Die Autoren empfehlen also, die Ladegewohnheiten nicht zu ändern. Womöglich tragen Erkenntnisse wie diese – schließlich ist auch der Tesla-Batterieforscher Jeff Dahn an der Studie beteiligt – dazu bei, dass die Autobauer ihre Lade-Empfehlung eines Tages anpassen.

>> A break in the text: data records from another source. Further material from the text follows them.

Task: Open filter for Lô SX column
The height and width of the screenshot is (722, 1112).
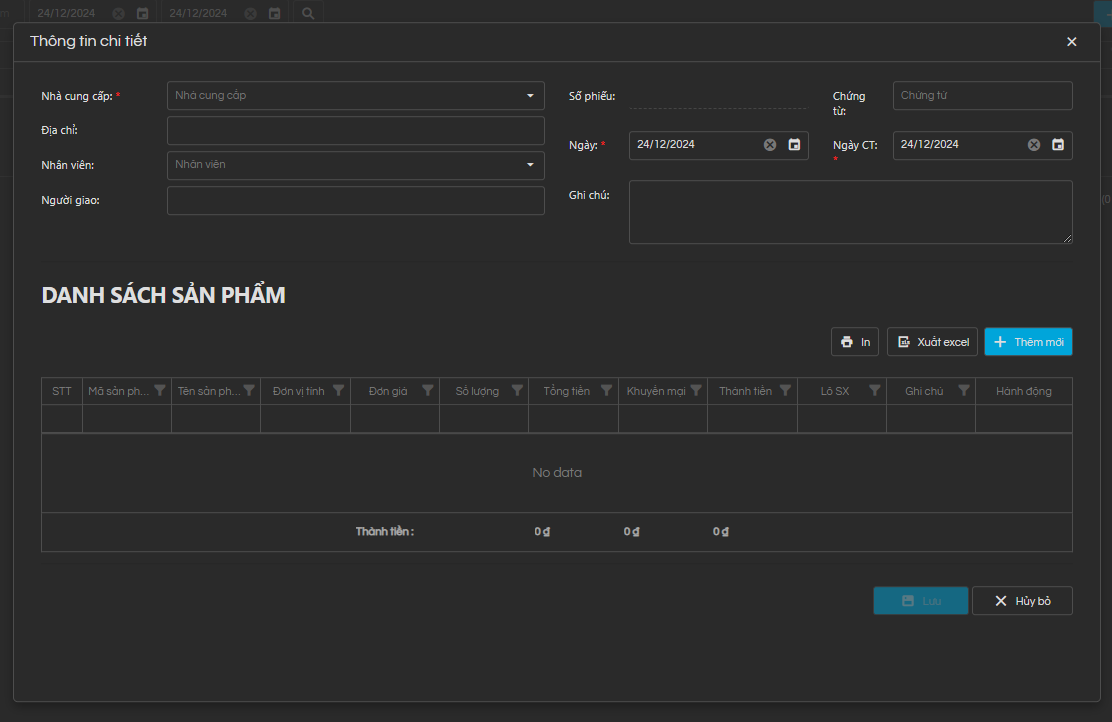Action: coord(875,391)
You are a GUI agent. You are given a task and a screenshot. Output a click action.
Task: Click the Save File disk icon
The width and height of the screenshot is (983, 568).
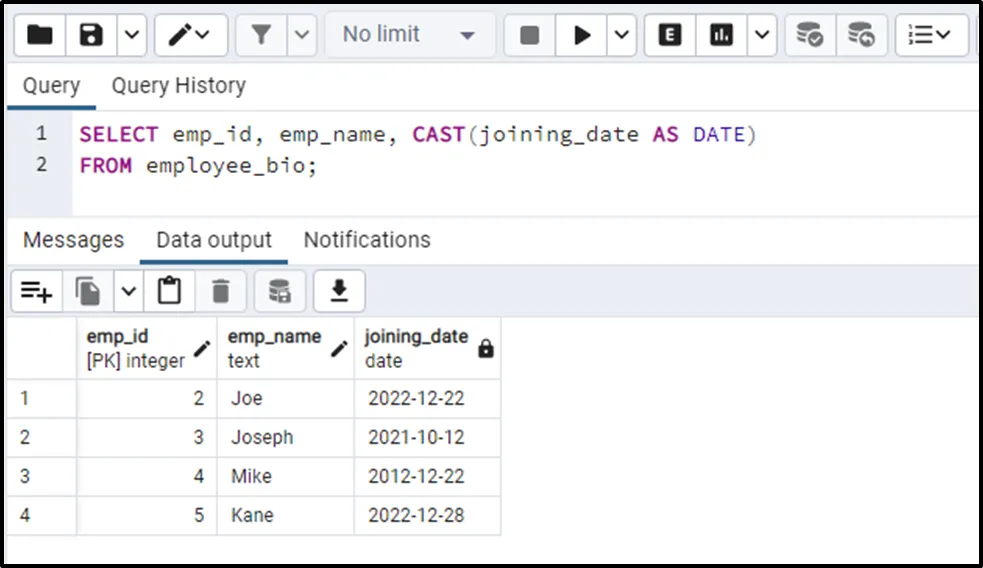click(92, 35)
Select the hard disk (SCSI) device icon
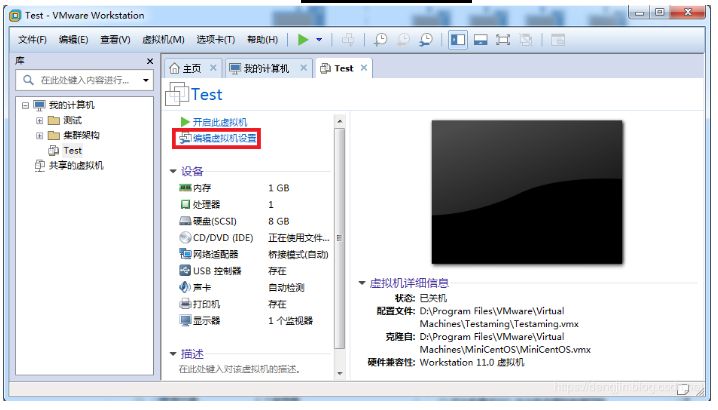 click(185, 221)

iop.org (Studie als PDF), insideevs.de

7 Kommentare

zu „US-Forscher: Dauerhaft hohe Ladezustände schädigen LFP-Zellen“
Stefan
27.08.2024 um 11:06
Dauerhaft hohe Ladezustände schädigen alle Zellen, unabhängig von der Zellchemie. Die Erkenntnis von J. Dahn und Kollegen stehen auch nicht im Widerspruch zur Empfehlung der Fahrzeughersteller, denn diese empfehlen nur die Aufladung bis 100% (zur Re-Kalibrierung der SOC-Berechnung im BMS), jedoch nicht das dauerhafte Verweilen bei 100%.
Dixi K
27.08.2024 um 19:56
Ganz genau
BEV
27.08.2024 um 15:32
genau so ist es, die Aussage, dass man wöchentlich auf 100% laden sollte, wurde nur immer falsch interpretiert ist auch klar, dass wenn die Zellspannung deutlich hoch geht, man das so nicht dauerhaft stehen lassen sollte, zumindest ein paar Prozent entladen, das sollte dann schon reichen für Heimspeicher sehe ich da weniger das Problem, denn die werden spätestens in der Nacht sowieso entladen
Stefan F.
27.08.2024 um 18:24
Sehe das entspannt. Lade meinen Eigen- Umbau mit LFP- Zellen täglich auf 100%. Seit nunmehr 10 Jahren! Bin erst kürzlich mit 15% Restladung in die Garage gerollt. Also 85% Kapazität sind mindestens immer noch vorhanden. LFP sind da nicht so empfindlich.
Thoralf
28.08.2024 um 07:35
Ich müsste mir das mal im Detail durchrechnen.Aktuell gehe ich aber davon aus, dass die Ersparnis in keinem sinnvollen Verhältnis zum geringeren Nutzen steht. Denn wenn ich den Akku nur zwischen 20 und 70 % betreibe (was ja so in etwa das Optimum wäre), gehen mir 50 % nutzbare Kapazität flöten.Überschlagsrechnung: Entweder ich brauche also doppelt so viel Speicher, um trotzdem auf den gleichen Effekt zu kommen oder der Speicher hält mindestens doppelt solange. Der letzte Punkt ist möglicherweise weniger relevant, als der erste, weil Speicher perspektivisch in den nächsten Jahren wohl eher deutlich billiger werden dürfte. Damit schwächt sich der Effekt noch ab.Also nehme ich den früheren Verschleiß zu Gunsten von mehr Nutzen in Kauf und rechne einfach damit, dass ich nach dem Ableben des Speichers diesen kostengünstig ersetzen kann und mein Speicher dann ordentlich recycled wird.
Ernst Luger
28.08.2024 um 10:11
Das sind halt alles Themen, mit denen sich Elektrointeressierte natürlich gerne beschäftigen. Ist ja auch ok so. 80%+ der Automobilisten wollen dagegen damit nichts zu tun haben. So, als wenn ich jemandem freundlich sage „mach den Tank im Sommer nie ganz voll der Hitze und des dann evtl. überlaufenden Kraftstoffs wegen“ - interessiert ebenfalls fast niemanden. So isses nun mal.
Manfred Stummer
29.08.2024 um 19:51
Selbstverständlich bin ich als E-Autofahrer "elektrointerresiert"!